To be done: Please copy the rows below word for word, leaving out the pictures.

^^^^^^^^

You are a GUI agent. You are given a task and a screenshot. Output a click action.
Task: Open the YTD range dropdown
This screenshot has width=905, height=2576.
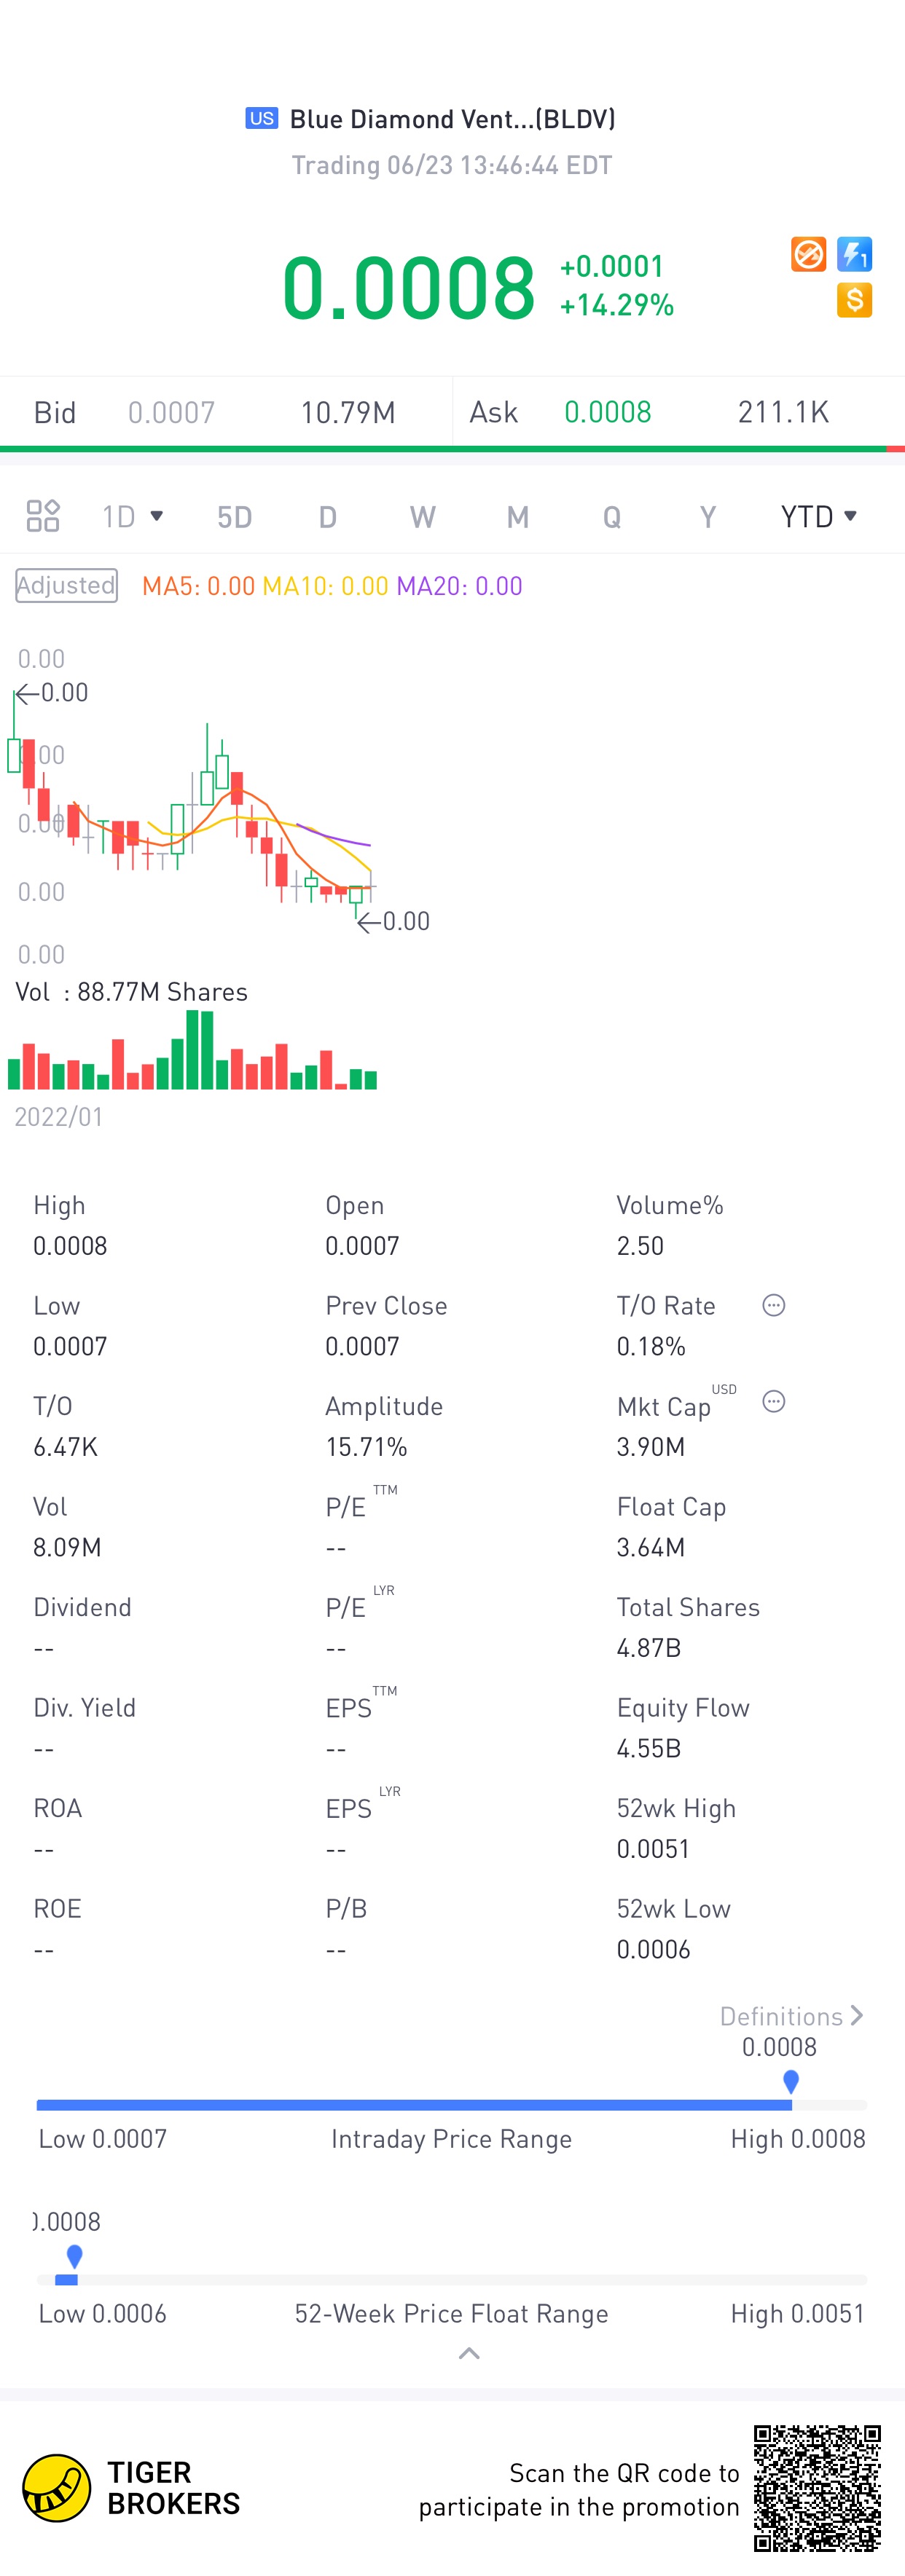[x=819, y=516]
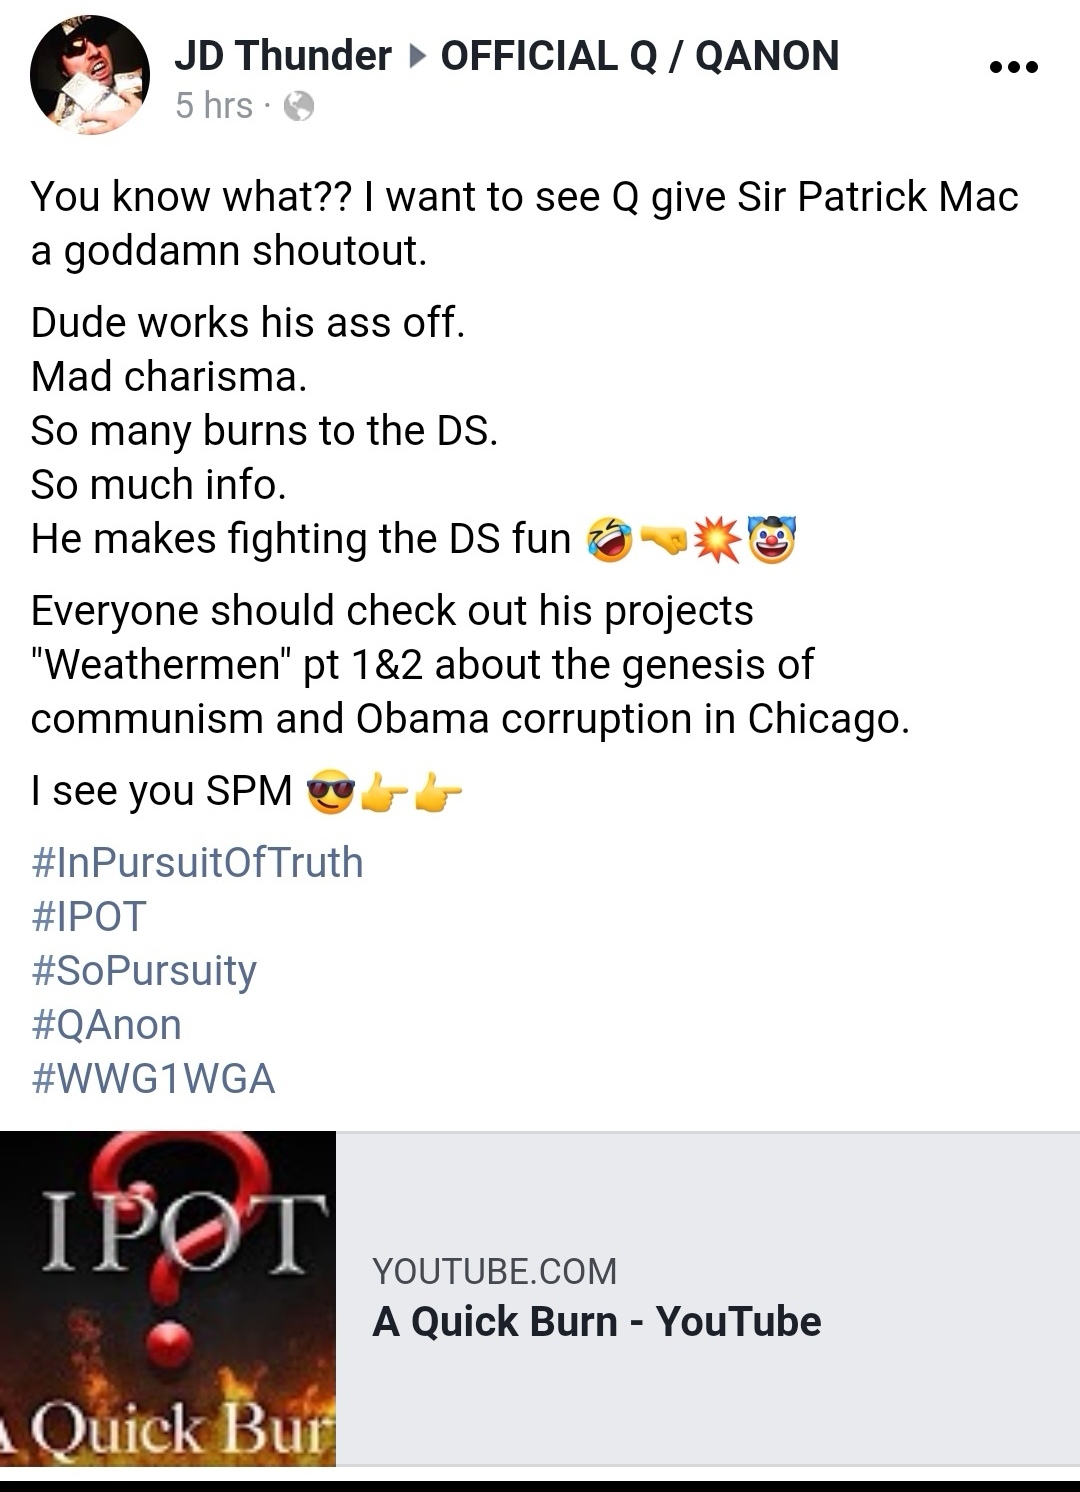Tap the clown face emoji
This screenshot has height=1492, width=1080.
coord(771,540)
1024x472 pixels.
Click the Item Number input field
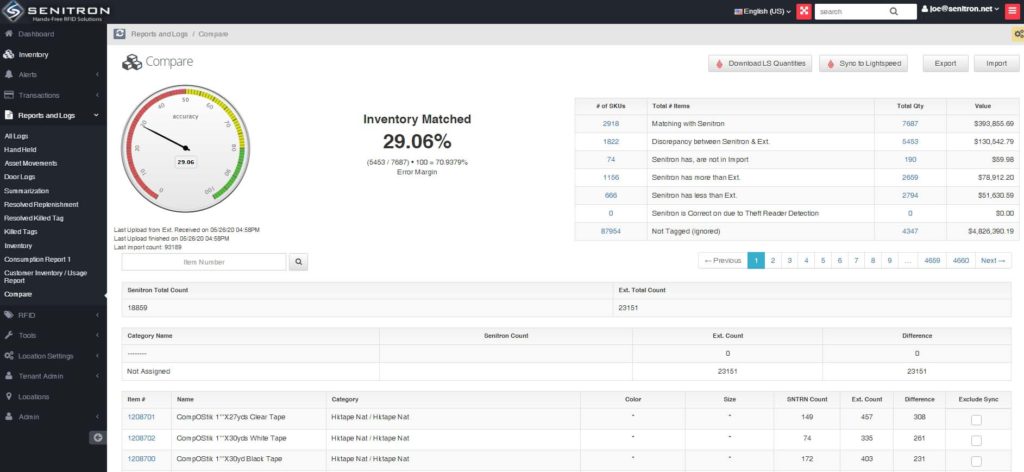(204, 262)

^^^^^^^^

Output of the task:
You are a GUI agent. You are given a task and a screenshot. Output a click action.
Task: Open the YTD range dropdown
This screenshot has width=905, height=2576.
[x=819, y=516]
Tap the clown face emoji
This screenshot has height=1492, width=1080.
coord(771,540)
1024x472 pixels.
Click the Item Number input field
(204, 262)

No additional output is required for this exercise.